What you will do
The expected output is the complete data, reproduced exactly.

Record extracts
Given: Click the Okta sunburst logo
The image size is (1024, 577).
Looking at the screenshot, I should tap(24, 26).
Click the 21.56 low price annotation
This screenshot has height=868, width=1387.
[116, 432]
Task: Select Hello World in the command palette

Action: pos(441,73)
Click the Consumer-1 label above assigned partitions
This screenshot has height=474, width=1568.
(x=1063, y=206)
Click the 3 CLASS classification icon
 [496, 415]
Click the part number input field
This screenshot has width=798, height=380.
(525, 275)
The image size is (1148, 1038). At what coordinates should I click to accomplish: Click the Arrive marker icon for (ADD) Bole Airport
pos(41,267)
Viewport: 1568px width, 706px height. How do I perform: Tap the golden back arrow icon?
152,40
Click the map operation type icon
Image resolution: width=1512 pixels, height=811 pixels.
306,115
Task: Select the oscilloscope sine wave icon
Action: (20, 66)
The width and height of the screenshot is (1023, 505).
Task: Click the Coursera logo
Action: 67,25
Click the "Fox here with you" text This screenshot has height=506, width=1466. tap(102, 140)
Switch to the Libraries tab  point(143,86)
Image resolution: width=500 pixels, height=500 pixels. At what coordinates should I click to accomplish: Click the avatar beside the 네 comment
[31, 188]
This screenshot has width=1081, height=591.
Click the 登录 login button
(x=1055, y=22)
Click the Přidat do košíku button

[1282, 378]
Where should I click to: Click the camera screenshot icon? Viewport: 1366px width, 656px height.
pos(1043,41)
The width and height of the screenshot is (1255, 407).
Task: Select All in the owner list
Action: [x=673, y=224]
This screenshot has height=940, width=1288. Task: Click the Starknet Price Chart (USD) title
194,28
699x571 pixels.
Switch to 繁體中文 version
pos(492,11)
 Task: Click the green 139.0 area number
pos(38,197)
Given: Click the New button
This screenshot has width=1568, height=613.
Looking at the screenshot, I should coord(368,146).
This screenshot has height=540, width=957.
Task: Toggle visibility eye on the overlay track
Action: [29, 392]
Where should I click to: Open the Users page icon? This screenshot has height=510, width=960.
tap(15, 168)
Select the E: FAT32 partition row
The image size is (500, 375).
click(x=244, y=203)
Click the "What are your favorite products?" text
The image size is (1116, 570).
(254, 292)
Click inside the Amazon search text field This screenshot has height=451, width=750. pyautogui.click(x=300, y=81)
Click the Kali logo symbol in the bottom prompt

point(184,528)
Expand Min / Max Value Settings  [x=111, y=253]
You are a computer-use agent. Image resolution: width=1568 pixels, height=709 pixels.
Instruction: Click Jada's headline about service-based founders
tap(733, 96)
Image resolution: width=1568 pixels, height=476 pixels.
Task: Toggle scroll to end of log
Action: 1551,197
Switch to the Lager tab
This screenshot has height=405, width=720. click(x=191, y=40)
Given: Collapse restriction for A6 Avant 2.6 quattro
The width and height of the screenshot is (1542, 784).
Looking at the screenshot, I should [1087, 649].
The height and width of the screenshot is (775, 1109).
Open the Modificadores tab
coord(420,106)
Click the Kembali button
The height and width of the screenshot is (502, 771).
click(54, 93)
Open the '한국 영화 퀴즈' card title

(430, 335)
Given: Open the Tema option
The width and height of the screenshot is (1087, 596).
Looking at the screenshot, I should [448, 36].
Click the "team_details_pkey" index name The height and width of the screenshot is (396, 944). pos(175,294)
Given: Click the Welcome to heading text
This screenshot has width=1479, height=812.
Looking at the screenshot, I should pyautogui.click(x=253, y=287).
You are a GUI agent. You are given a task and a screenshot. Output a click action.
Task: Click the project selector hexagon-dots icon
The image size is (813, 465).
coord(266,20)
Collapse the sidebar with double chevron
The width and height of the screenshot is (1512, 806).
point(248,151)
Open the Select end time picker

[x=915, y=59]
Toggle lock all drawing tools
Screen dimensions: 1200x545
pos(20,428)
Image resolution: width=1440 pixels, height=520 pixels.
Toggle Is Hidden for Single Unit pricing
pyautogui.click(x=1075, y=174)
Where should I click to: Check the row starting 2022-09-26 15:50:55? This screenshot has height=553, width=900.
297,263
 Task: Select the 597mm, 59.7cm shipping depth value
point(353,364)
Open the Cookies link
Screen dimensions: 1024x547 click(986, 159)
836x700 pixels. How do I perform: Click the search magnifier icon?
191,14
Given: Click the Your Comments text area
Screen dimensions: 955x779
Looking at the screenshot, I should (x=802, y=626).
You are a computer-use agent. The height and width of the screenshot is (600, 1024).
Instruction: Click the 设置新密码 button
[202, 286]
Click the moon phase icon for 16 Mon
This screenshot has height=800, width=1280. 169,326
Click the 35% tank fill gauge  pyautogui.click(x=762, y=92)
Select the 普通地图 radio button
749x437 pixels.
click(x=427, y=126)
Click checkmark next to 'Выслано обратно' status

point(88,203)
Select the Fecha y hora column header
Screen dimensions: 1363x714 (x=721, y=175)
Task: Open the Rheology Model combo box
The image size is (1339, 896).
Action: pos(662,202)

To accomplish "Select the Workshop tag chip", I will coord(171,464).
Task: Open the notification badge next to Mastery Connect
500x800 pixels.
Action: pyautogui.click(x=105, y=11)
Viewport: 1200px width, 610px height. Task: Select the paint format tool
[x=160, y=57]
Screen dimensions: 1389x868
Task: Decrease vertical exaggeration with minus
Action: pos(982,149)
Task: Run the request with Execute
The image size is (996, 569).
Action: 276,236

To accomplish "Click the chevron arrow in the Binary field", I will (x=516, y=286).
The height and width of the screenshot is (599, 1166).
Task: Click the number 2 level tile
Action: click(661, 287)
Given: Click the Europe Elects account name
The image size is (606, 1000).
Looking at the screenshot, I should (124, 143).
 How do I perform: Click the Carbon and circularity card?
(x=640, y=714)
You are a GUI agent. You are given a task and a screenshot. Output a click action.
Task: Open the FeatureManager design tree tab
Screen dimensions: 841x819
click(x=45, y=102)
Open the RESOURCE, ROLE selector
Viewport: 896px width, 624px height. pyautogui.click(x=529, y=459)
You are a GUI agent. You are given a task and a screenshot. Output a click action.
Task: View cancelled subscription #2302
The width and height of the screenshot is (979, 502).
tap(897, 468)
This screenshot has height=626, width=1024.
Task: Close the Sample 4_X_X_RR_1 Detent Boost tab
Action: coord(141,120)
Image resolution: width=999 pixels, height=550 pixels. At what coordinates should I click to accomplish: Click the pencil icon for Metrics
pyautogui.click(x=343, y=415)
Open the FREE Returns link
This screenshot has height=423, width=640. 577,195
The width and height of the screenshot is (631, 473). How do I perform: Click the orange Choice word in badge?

Exercise solution
Given: Click the Okta sunburst logo
The image size is (1024, 577).
Looking at the screenshot, I should tap(24, 26).
Click the 21.56 low price annotation
This screenshot has height=868, width=1387.
[116, 432]
Task: Select Hello World in the command palette

Action: pos(441,73)
Click the Consumer-1 label above assigned partitions
This screenshot has height=474, width=1568.
(x=1063, y=206)
Click the 3 CLASS classification icon
 [496, 415]
Click the part number input field
This screenshot has width=798, height=380.
(525, 275)
The image size is (1148, 1038). At what coordinates should I click to accomplish: Click the Arrive marker icon for (ADD) Bole Airport
pos(41,267)
Viewport: 1568px width, 706px height. How do I perform: Tap the golden back arrow icon?
152,40
Click the map operation type icon
Image resolution: width=1512 pixels, height=811 pixels.
306,115
Task: Select the oscilloscope sine wave icon
Action: (20, 66)
The width and height of the screenshot is (1023, 505).
Task: Click the Coursera logo
Action: 67,25
Click the "Fox here with you" text This screenshot has height=506, width=1466. tap(102, 140)
Switch to the Libraries tab  point(143,86)
Image resolution: width=500 pixels, height=500 pixels. At what coordinates should I click to accomplish: Click the avatar beside the 네 comment
[31, 188]
This screenshot has width=1081, height=591.
Click the 登录 login button
(x=1055, y=22)
Click the Přidat do košíku button

[1282, 378]
Where should I click to: Click the camera screenshot icon? Viewport: 1366px width, 656px height.
pos(1043,41)
The width and height of the screenshot is (1255, 407).
Task: Select All in the owner list
Action: [x=673, y=224]
This screenshot has height=940, width=1288. Task: Click the Starknet Price Chart (USD) title
194,28
699x571 pixels.
Switch to 繁體中文 version
pos(492,11)
 Task: Click the green 139.0 area number
pos(38,197)
Given: Click the New button
This screenshot has width=1568, height=613.
Looking at the screenshot, I should coord(368,146).
This screenshot has height=540, width=957.
Task: Toggle visibility eye on the overlay track
Action: [29, 392]
Where should I click to: Open the Users page icon? This screenshot has height=510, width=960.
tap(15, 168)
Select the E: FAT32 partition row
The image size is (500, 375).
click(x=244, y=203)
Click the "What are your favorite products?" text
The image size is (1116, 570).
(254, 292)
Click inside the Amazon search text field This screenshot has height=451, width=750. pyautogui.click(x=300, y=81)
Click the Kali logo symbol in the bottom prompt

point(184,528)
Expand Min / Max Value Settings  [x=111, y=253]
You are a computer-use agent. Image resolution: width=1568 pixels, height=709 pixels.
Instruction: Click Jada's headline about service-based founders
tap(733, 96)
Image resolution: width=1568 pixels, height=476 pixels.
Task: Toggle scroll to end of log
Action: 1551,197
Switch to the Lager tab
This screenshot has height=405, width=720. click(x=191, y=40)
Given: Collapse restriction for A6 Avant 2.6 quattro
The width and height of the screenshot is (1542, 784).
Looking at the screenshot, I should [1087, 649].
The height and width of the screenshot is (775, 1109).
Open the Modificadores tab
coord(420,106)
Click the Kembali button
The height and width of the screenshot is (502, 771).
click(54, 93)
Open the '한국 영화 퀴즈' card title

(430, 335)
Given: Open the Tema option
The width and height of the screenshot is (1087, 596).
Looking at the screenshot, I should [448, 36].
Click the "team_details_pkey" index name The height and width of the screenshot is (396, 944). pos(175,294)
Given: Click the Welcome to heading text
This screenshot has width=1479, height=812.
Looking at the screenshot, I should pyautogui.click(x=253, y=287).
You are a GUI agent. You are given a task and a screenshot. Output a click action.
Task: Click the project selector hexagon-dots icon
The image size is (813, 465).
coord(266,20)
Collapse the sidebar with double chevron
The width and height of the screenshot is (1512, 806).
point(248,151)
Open the Select end time picker

[x=915, y=59]
Toggle lock all drawing tools
Screen dimensions: 1200x545
pos(20,428)
Image resolution: width=1440 pixels, height=520 pixels.
Toggle Is Hidden for Single Unit pricing
pyautogui.click(x=1075, y=174)
Where should I click to: Check the row starting 2022-09-26 15:50:55? This screenshot has height=553, width=900.
297,263
 Task: Select the 597mm, 59.7cm shipping depth value
point(353,364)
Open the Cookies link
Screen dimensions: 1024x547 click(986, 159)
836x700 pixels. How do I perform: Click the search magnifier icon?
191,14
Given: Click the Your Comments text area
Screen dimensions: 955x779
Looking at the screenshot, I should (x=802, y=626).
You are a computer-use agent. The height and width of the screenshot is (600, 1024).
Instruction: Click the 设置新密码 button
[202, 286]
Click the moon phase icon for 16 Mon
This screenshot has height=800, width=1280. 169,326
Click the 35% tank fill gauge  pyautogui.click(x=762, y=92)
Select the 普通地图 radio button
749x437 pixels.
click(x=427, y=126)
Click checkmark next to 'Выслано обратно' status

point(88,203)
Select the Fecha y hora column header
Screen dimensions: 1363x714 (x=721, y=175)
Task: Open the Rheology Model combo box
The image size is (1339, 896).
Action: pos(662,202)

To accomplish "Select the Workshop tag chip", I will coord(171,464).
Task: Open the notification badge next to Mastery Connect
500x800 pixels.
Action: pyautogui.click(x=105, y=11)
Viewport: 1200px width, 610px height. Task: Select the paint format tool
[x=160, y=57]
Screen dimensions: 1389x868
Task: Decrease vertical exaggeration with minus
Action: pos(982,149)
Task: Run the request with Execute
The image size is (996, 569).
Action: 276,236

To accomplish "Click the chevron arrow in the Binary field", I will (x=516, y=286).
The height and width of the screenshot is (599, 1166).
Task: Click the number 2 level tile
Action: click(661, 287)
Given: Click the Europe Elects account name
The image size is (606, 1000).
Looking at the screenshot, I should (124, 143).
 How do I perform: Click the Carbon and circularity card?
(x=640, y=714)
You are a GUI agent. You are given a task and a screenshot. Output a click action.
Task: Open the FeatureManager design tree tab
Screen dimensions: 841x819
click(x=45, y=102)
Open the RESOURCE, ROLE selector
Viewport: 896px width, 624px height. pyautogui.click(x=529, y=459)
You are a GUI agent. You are given a task and a screenshot. Output a click action.
Task: View cancelled subscription #2302
The width and height of the screenshot is (979, 502).
tap(897, 468)
This screenshot has height=626, width=1024.
Task: Close the Sample 4_X_X_RR_1 Detent Boost tab
Action: coord(141,120)
Image resolution: width=999 pixels, height=550 pixels. At what coordinates should I click to accomplish: Click the pencil icon for Metrics
pyautogui.click(x=343, y=415)
Open the FREE Returns link
This screenshot has height=423, width=640. 577,195
The width and height of the screenshot is (631, 473). How do I perform: Click the orange Choice word in badge?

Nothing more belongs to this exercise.